* _Work to complete_
**a)** Based on the bamlasso parameter documentation, decide whether each statement below agrees with it. For each, answer yes or no and quote the words from the documentation that decide it.
(i) For family="cox", y must be a two-column matrix with columns named 'time' and 'status'.
(ii) If init is not supplied, the function stops with an error.
(iii) The group argument is used only for mde or mt priors.
**b)** Update the bamlasso parameter documentation by writing out everything from "#' @param family" down to "of group information.", with "maximal" changed to "maximum".
**c)** Extend the bamlasso parameter documentation past its final line, continuing in the same roxygen comment style.

* _Quoted passage_
══════════

BHAM: Bayesian Hierarchical Additive Model

Documented in bamlasso

#' Bauesian Spike-and-Slab Lasso Additive Model
#'
#' @param x input matrix, of dimension nobs x nvars; each row is an observation vector.
#' @param y response variable. Quantitative for family="gaussian", or family="poisson" (non-negative counts).
#' For family="binomial", y should be either a factor with two levels, or a two-column matrix of counts or proportions (the second column is treated as the target class; for a factor, the last level in alphabetical order is the target class).
#' For family="cox", y should be a two-column matrix with columns named 'time' and 'status'. The latter is a binary variable, with '1' indicating death, and '0' indicating right censored. The function Surv() in package \bold{survival} produces such a matrix.
#' @param family  Response type (see above).
#' @param offset A vector of length nobs that is included in the linear predictor.
#' @param epsilon positive convergence tolerance e; the iterations converge when |dev - dev_{old}|/(|dev| + 0.1) < e.
#' @param maxit integer giving the maximal number of EM iterations.
#' @param init  vector of initial values for all coefficients (not for intercept). If not given, it will be internally produced.
#' @param alpha \code{alpha=1}: mixture double-exponential prior; \code{alpha=0}: mixture normal prior.
#' @param ss  a vector of two positive scale values (ss\[1\] < ss\[2\]) for the spike-and-slab mixture prior, leading to different shrinkage on different predictors and allowing for incorporation of group information.
#' @param b group-specific inclusion probabilities follow beta(1,b). The tuning parameter \code{b} can be a vector of group-specific values.
#' @param group a numeric vector, or an integer, or a list defining the groups of predictors. Only used for mde or mt priors. If group = NULL, all the predictors form a single group. If group = K, the predictors are evenly divided into groups each with K predictors. If group is a numberic vector, it defines groups as follows: Group 1: (group\[1\]+1):group\[2\], Group 2: (group\[2\]+1):group\[3\], Group 3: (group\[3\]+1):group\[4\], ..... If group is a list of variable names, group\[\[k\]\] includes variables in the k-th group.
#' @param theta.weights Optional weights for the dispersion parameter.
#' @param inter.hierarchy Optional specification for hierarchical interaction terms.
#' @param inter.parents  a numeric vector, or an integer, or a list defining the groups of predictors.
#' If \code{group = NULL}, all the predictors form a single group.
#' If \code{group = K}, the predictors are evenly divided into groups each with \code{K} predictors.
#' If \code{group} is a numberic vector, it defines groups as follows: Group 1: \code{(group[1]+1):group[2]}, Group 2: \code{(group[2]+1):group[3]}, Group 3: \code{(group[3]+1):group[4]}, .....

══════════

* _Record list_
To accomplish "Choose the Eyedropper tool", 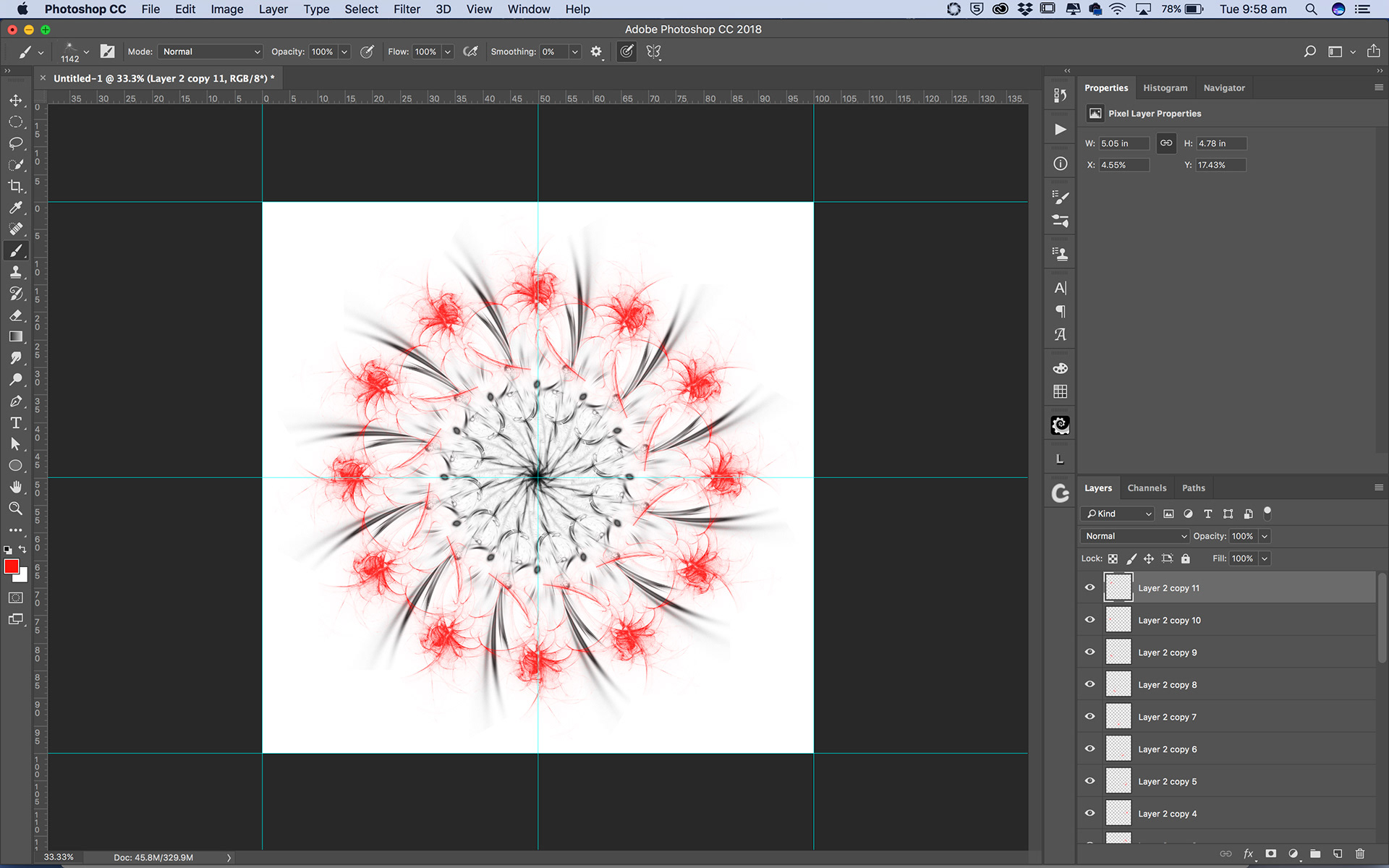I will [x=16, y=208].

══════════

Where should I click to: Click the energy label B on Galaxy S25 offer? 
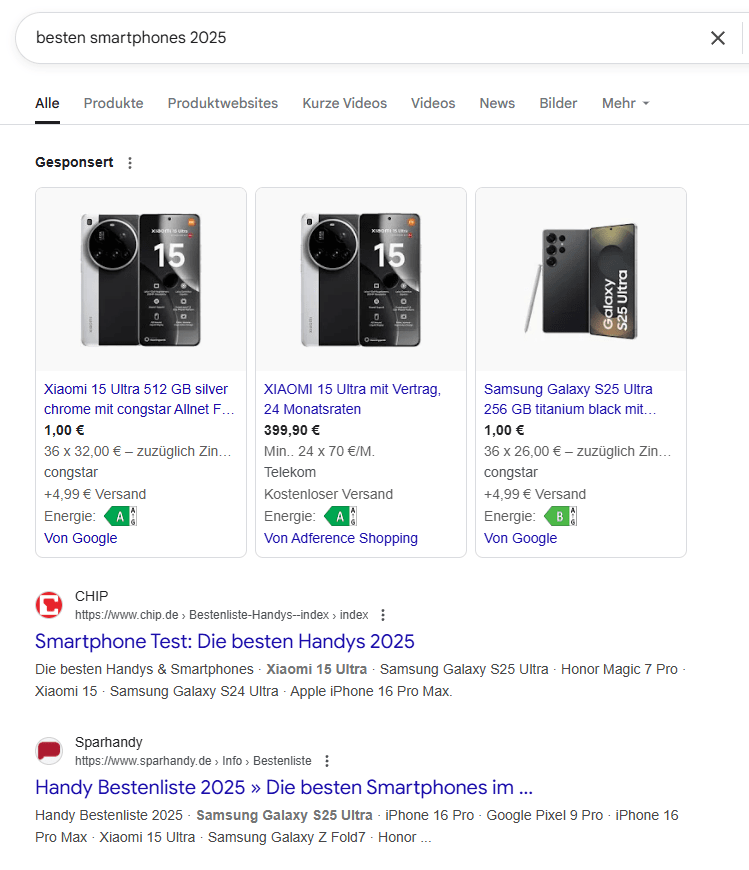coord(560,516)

══════════

* _Results by task_
**a)**
(i) Yes: "For family="cox", y should be a two-column matrix with columns named 'time' and 'status'."
(ii) No: "If not given, it will be internally produced."
(iii) Yes: "Only used for mde or mt priors."

**b)**
#' @param family  Response type (see above).
#' @param offset A vector of length nobs that is included in the linear predictor.
#' @param epsilon positive convergence tolerance e; the iterations converge when |dev - dev_{old}|/(|dev| + 0.1) < e.
#' @param maxit integer giving the maximum number of EM iterations.
#' @param init  vector of initial values for all coefficients (not for intercept). If not given, it will be internally produced.
#' @param alpha \code{alpha=1}: mixture double-exponential prior; \code{alpha=0}: mixture normal prior.
#' @param ss  a vector of two positive scale values (ss\[1\] < ss\[2\]) for the spike-and-slab mixture prior, leading to different shrinkage on different predictors and allowing for incorporation of group information.

**c)**
#' If \code{group} is a list of variable names, \code{group[[k]]} includes variables in the k-th group.
#' The mixture prior is only used for grouped predictors. For ungrouped predictors, the prior is double-exponential or normal with scale \code{ss[2]} and mean 0.
#' @param Warning logical. If \code{TRUE}, show the error messages of not convergence and identifiability.
#' @param verbose logical. If \code{TRUE}, print out number of iterations and computational time.
#'
#' @return This function returns all outputs from the function \code{\link{glmnet}}, and some other values used in Bayesian hierarchical models.
#'
#' @export
#'
#' @examples
bamlasso <- function(x, y, family=c("gaussian", "binomial", "poisson", "cox"), offset=NULL,
                           epsilon=1e-04, maxit=50, init=NULL,
                           alpha=c(1, 0), ss=c(0.04, 0.5), b=1, group=NULL,
                           theta.weights=NULL, inter.hierarchy=NULL, inter.parents=NULL,
                           Warning=FALSE, verbose=FALSE)
{
  # if (!requireNamespace("glmnet")) install.packages("glmnet")
  # require(glmnet)
  start.time <- Sys.time()
  call <- match.call()
  x <- as.matrix(x)
  if (is.null(colnames(x))) colnames(x) <- paste("x", 1:ncol(x), sep = "")
  nobs <- nrow(x)
  if (NROW(y) != nobs) stop("nobs of 'x' and 'y' are different")
  inc <- apply(cbind(y, x), 1, function(z) !any(is.na(z)))
  if (!is.null(offset)) {
    if (length(offset) != nobs) stop("nobs of 'x' and 'offset' are different")
    inc <- apply(cbind(y, x, offset), 1, function(z) !any(is.na(z)))
  }
  y <- y[inc]
  x <- x[inc,]
  offset <- offset[inc]
  family <- family[1]
  if (family == "cox")
    if (!survival::is.Surv(y)) stop("'y' should be a 'Surv' object")
  #  if (family == "gaussian") y <- (y - mean(y))/stats::sd(y)
  if (!is.null(init) & length(init) != ncol(x)) stop("give an initial value to each coefficient (not intercept)")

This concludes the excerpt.